Os textos literários eu reviso algumas vezes, mas procurando detalhes que não ficaram exatamente como eu queria, do que buscando corrigir mesmo. Eu nunca acho que meus textos literários estão prontos, eu não me considero escritora para achá-los bons de alguma maneira. Invariavelmente eu mostro para os amigos sim, a Tânia Souza é minha leitora beta preferida, tanto pela nossa intimidade como pela confiança que eu tenho na habilidade literária dela. Em alguns poucos casos eu mostro para alguns outros amigos, mas a Tânia é sempre uma certeza.
Os textos acadêmicos eu reviso a cada vez que retomo a escrita, tanto para escrever de onde eu parei quanto para revisão de conteúdo, gramática e adequação de norma. Eu trabalho muito bem com meu orientador, então tudo o que escrevo, mesmo a menor das apresentações eu repasso para ele para revisão.
Como é sua relação com a tecnologia? Você escreve seus primeiros rascunhos à mão ou no computador?
Eu vivo conectada. Meus primeiros escritos foram escritos numa máquina de escrever no escritório em que minha mãe trabalhava. Os textos literários eu rascunho onde for preciso, até guardanapo vale para não perder uma ideia ou uma inspiração. A pesquisa eu sou mais dependente do computador até pelo processo de escrita envolver muita revisão e reescrita.

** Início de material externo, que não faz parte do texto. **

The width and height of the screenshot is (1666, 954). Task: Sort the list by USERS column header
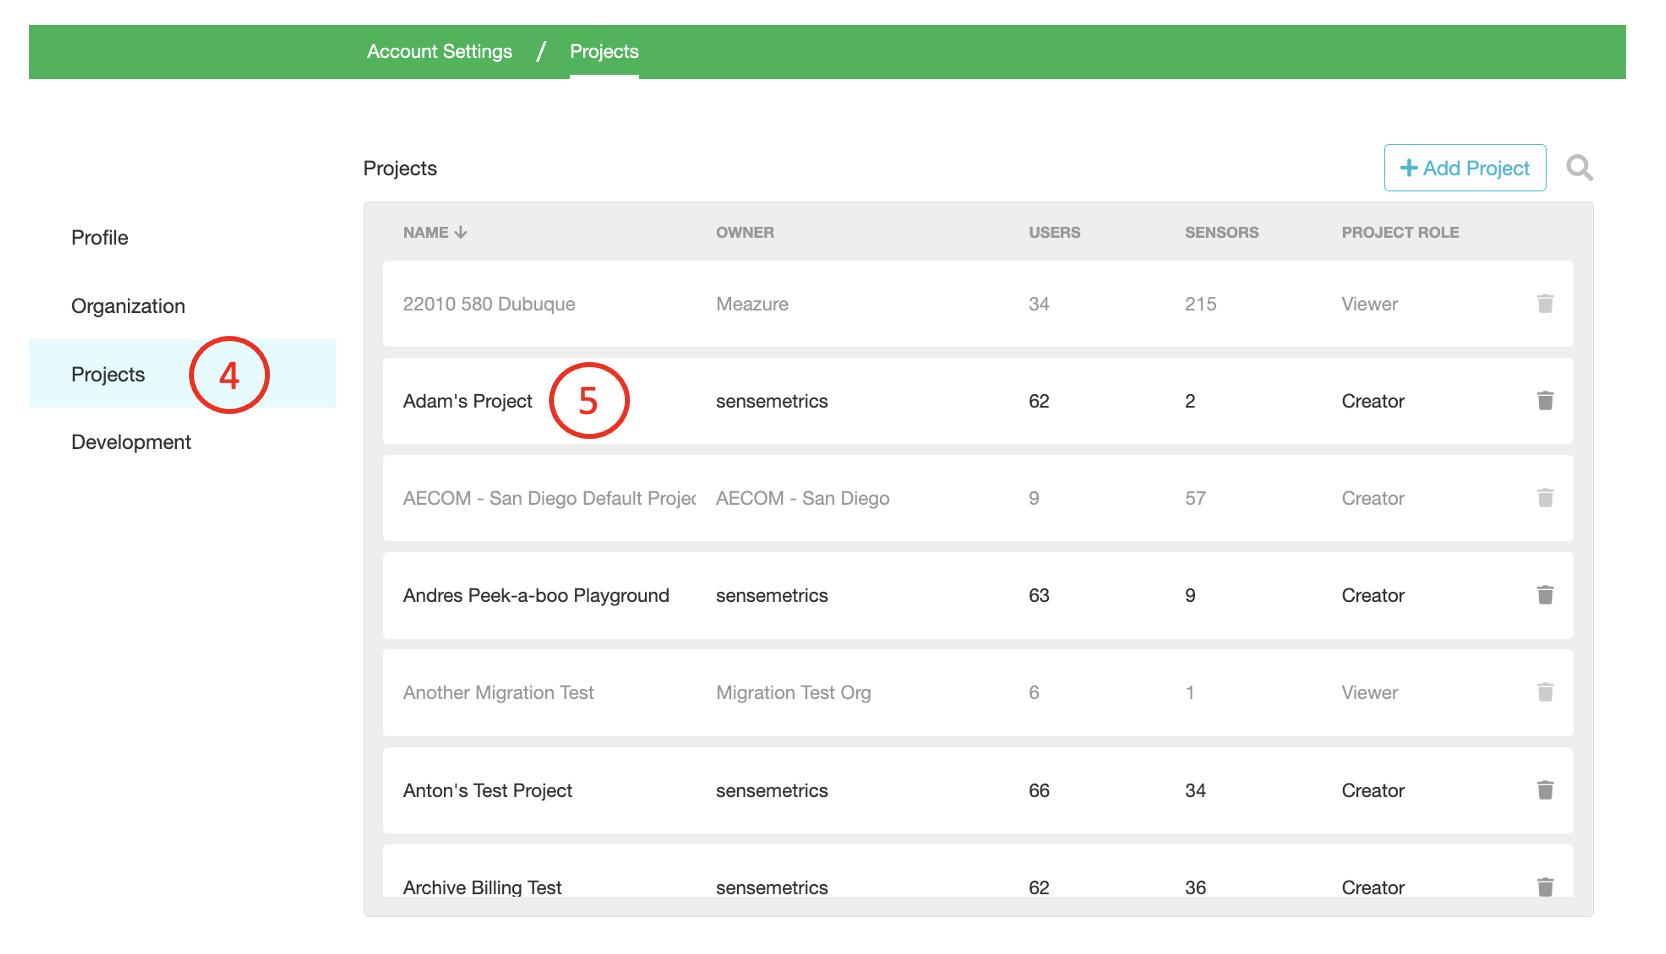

De onde vêm suas ideias? Há um conjunto de hábitos que você cultiva para se manter criativa?
Minhas ideias surgem basicamente das histórias cotidianas que não vivi, ou das que vivi de maneira incompleta ou insatisfeita. É desse pensamento que surgem minhas histórias, a construção depois vai do meu processo de retomar o que pensei e incrementar o contexto, o entorno, as relações.
Eu tenho dificuldades para dormir, então eu criei um hábito que, no final, me ajuda demais com a questão da criatividade: eu imagino as histórias, os diálogos e momentos para pegar no sono. Isso já me fez perder o sono? Sim, algumas ideias foram tão boas que precisei anotar e me dedicar a elas.
O que você acha que mudou no seu processo de escrita ao longo dos anos? O que você diria a si mesma se pudesse voltar à escrita de seus primeiros textos?
O cansaço foi o que mais me fez mudar o processo de escrita, antes eu tinha muito tempo útil e mesmo quando não tinha, havia menos responsabilidades também. Era possível me dedicar sem me importar com as consequências, hoje em dia o cotidiano e a rotina me tomam bem mais energia e disposição.
Se eu pudesse me dar um conselho sobre a escrita, eu diria para nunca parar de escrever literatura, mesmo me dedicando à pesquisa, é um hábito que eu gosto muito e precisei focar mais em uma coisa do que na outra, mas há tanto na minha cabeça que acabo deixando passar.
Que projeto você gostaria de fazer, mas ainda não começou? Que livro você gostaria de ler e ele ainda não existe?
Eu tenho três projetos, dois literários e um acadêmico. O acadêmico é o meu doutorado, acredito que por se tratar de um processo de maturação eu creio já ter começado, como pesquiso literatura fantástica desde 2012, doutorar é o próximo passo a seguir.
Os literários por outro lado, um eu já comecei há alguns anos, trabalho na história há pelo menos cinco anos. Já escrevi e reescrevi algumas coisas, possuo a história inteira na cabeça e percebi que ela modifica de acordo com minha evolução como pessoa, então me falta mesmo é tempo e dedicação. O segundo é um projeto de contos que conta a trajetória de uma alma, tenho algumas ideias rascunhadas, mas não tem nada preparado ainda.
Gostaria de ler um livro não ficcional sobre análises críticas da história nacional atual. Minimamente interessante e confuso.